State Route 62 (SR 62) is a 62.19 mi state highway in the southwestern part of the U.S. state of Georgia. It connects Columbia, Alabama with Albany.

==Route description==
SR 62 begins at the Alabama state line, where the highway continues as Alabama State Route 52 into Columbia. SR 62 travels in a northeasterly direction, through rural areas of Early County, toward Blakely. About 2 mi after starting, it intersects the northern terminus of SR 370 near Hilton. Just after entering Blakely, SR 62 has an intersection with SR 62 Bypass before going to downtown Blakely. While in downtown, it has an intersection with US 27 Business/SR 1 Business/SR 39 (South Main Street). The four routes head concurrent around the city square. A little farther to the east is the western terminus of SR 200 (Damascus Road). Then, SR 62 intersects US 27/SR 1. It continues to the northeast and has a second intersection with SR 62 Bypass. Just before leaving Blakely, it passes the Early County Airport. It heads east and east-northeast through rural portions of the county. Just before it leaves the county, it enters Arlington. In town, it begins a concurrency with SR 45/SR 216 (Highland Avenue South) and heads north into Calhoun County. Once in the Calhoun County portion of town, SR 62 departs its concurrency with SR 45/SR 216 (Highland Avenue North). The route continues in an east-northeast direction through rural portions of Calhoun County, and enters the town of Leary.
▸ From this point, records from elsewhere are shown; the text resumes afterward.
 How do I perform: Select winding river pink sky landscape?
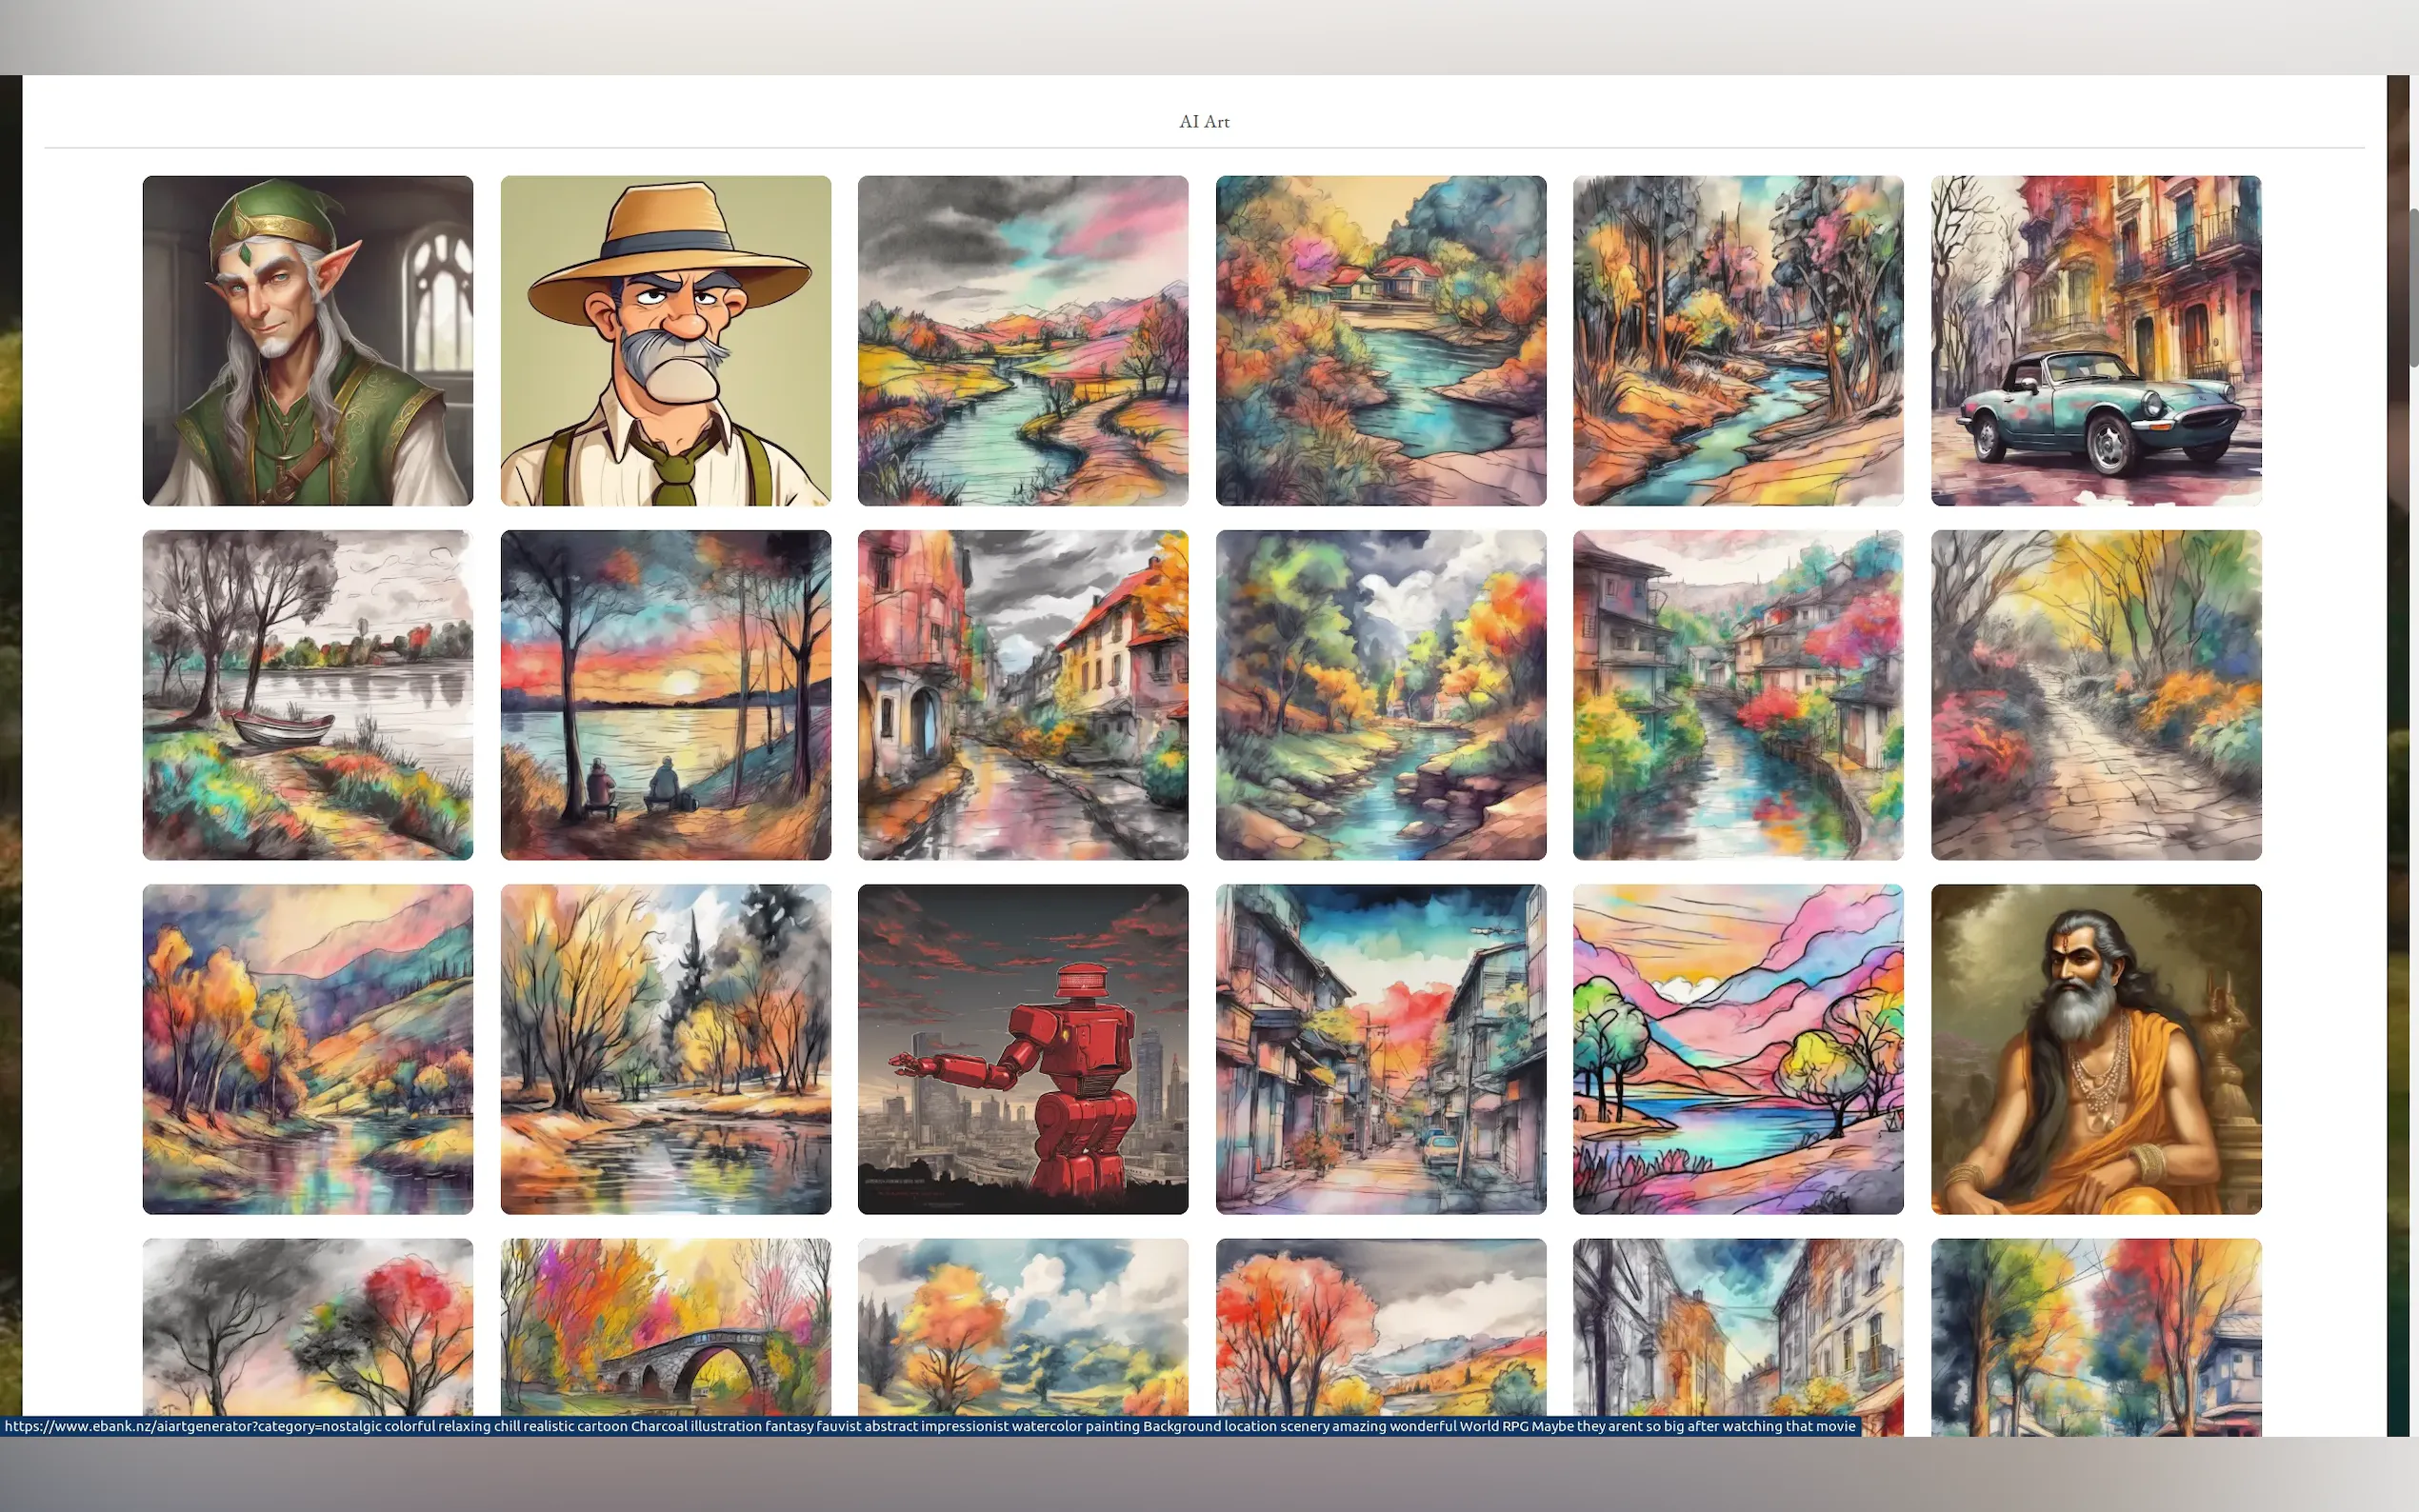point(1022,340)
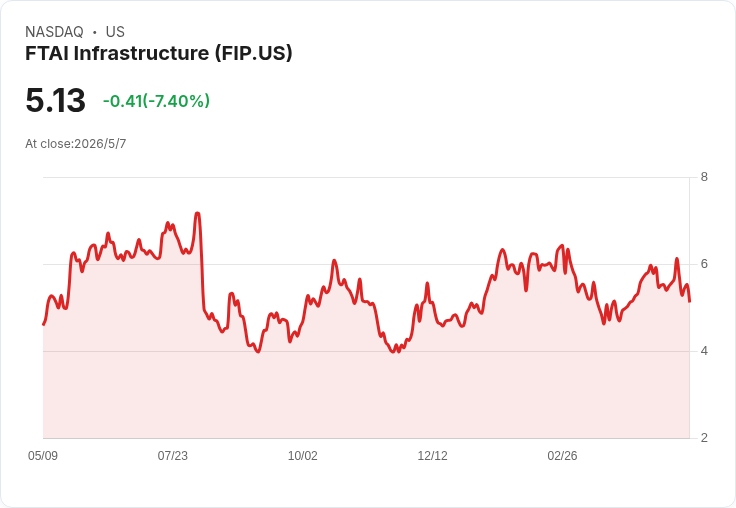Click the US market label
The width and height of the screenshot is (736, 508).
coord(115,32)
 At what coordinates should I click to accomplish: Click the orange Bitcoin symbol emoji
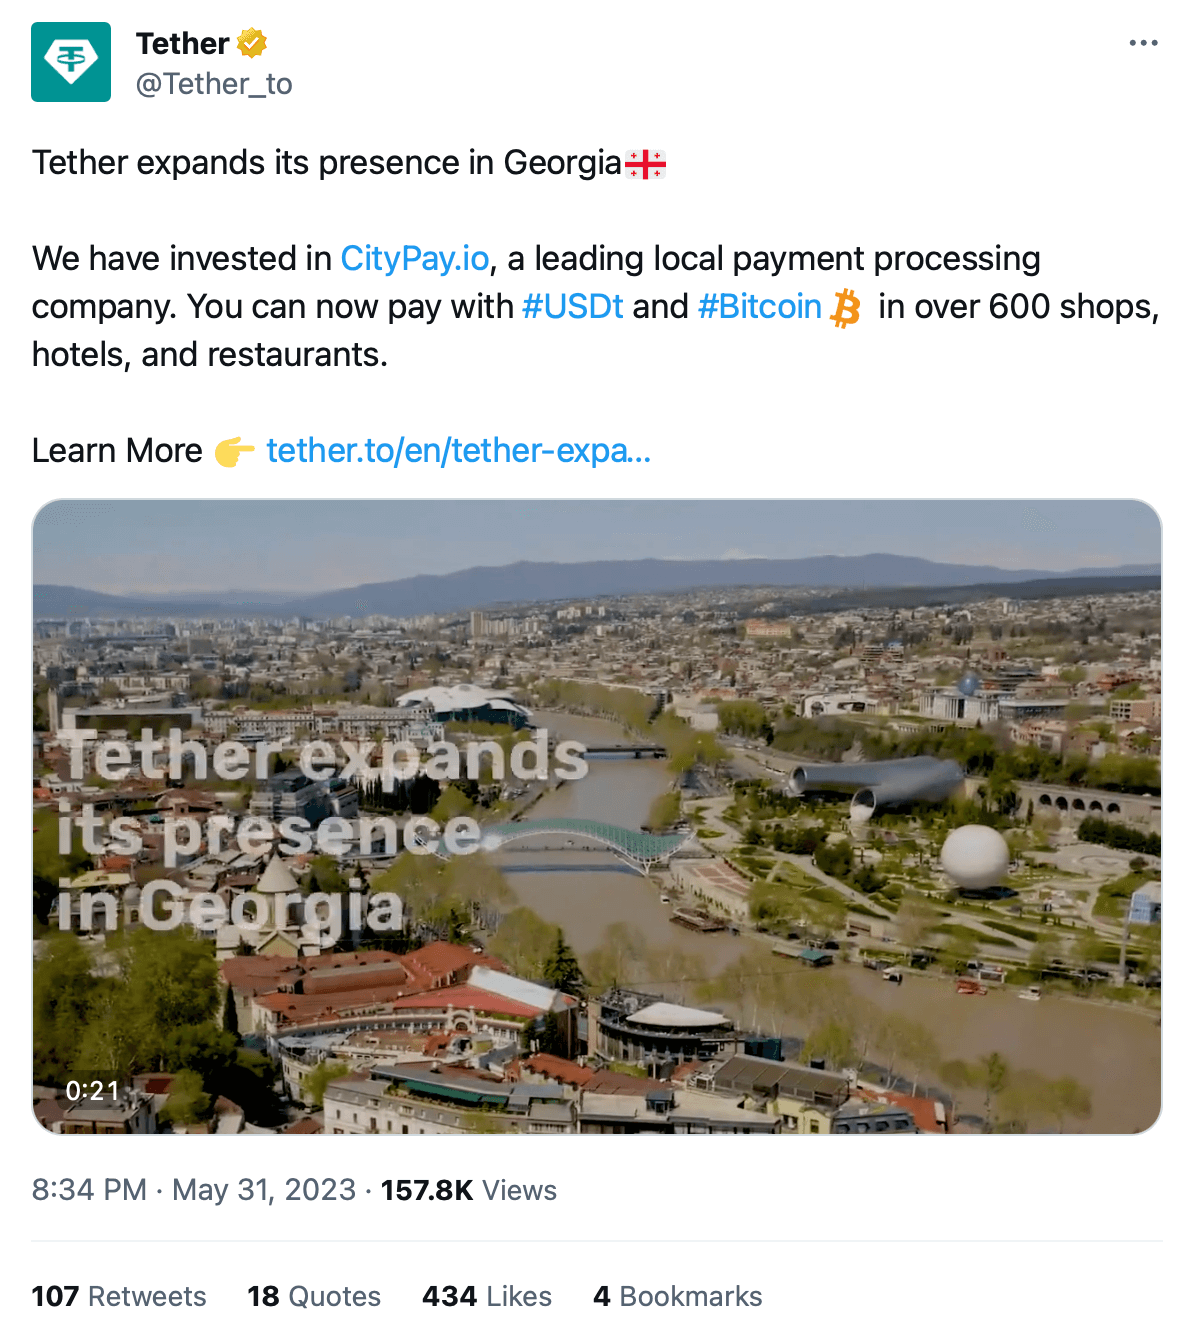tap(846, 308)
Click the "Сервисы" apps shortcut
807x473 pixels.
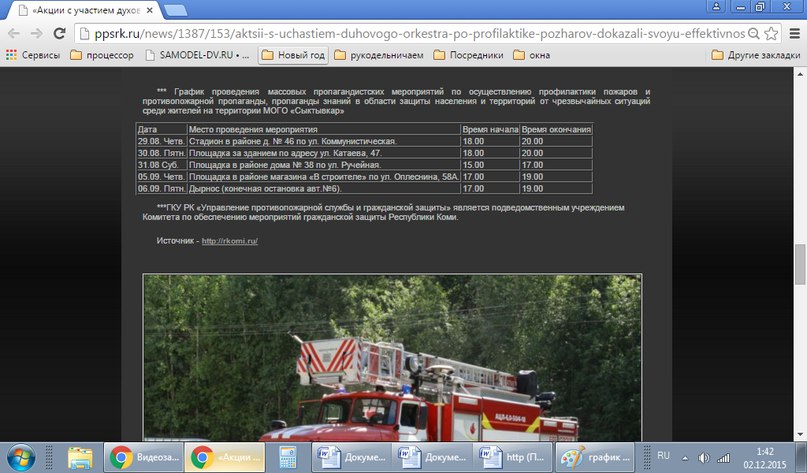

In Leary, the route has an intersection with SR 37 (Depot Street). This intersection also marks the southern terminus of SR 55 (Mercer Avenue). SR 37/SR 62 have a very brief concurrency before SR 62 departs to the east. A short distance later, it crosses over Chickasawhatchee Creek into Dougherty County, going through the town of Pretoria, before reaching SR 91. The two highways head concurrent to the northeast and enter Albany. In Albany, they pass the Southwest Georgia Regional Airport. Just past the airport, SR 62 splits off to the north for a brief distance before reaching its eastern terminus, an intersection with SR 234.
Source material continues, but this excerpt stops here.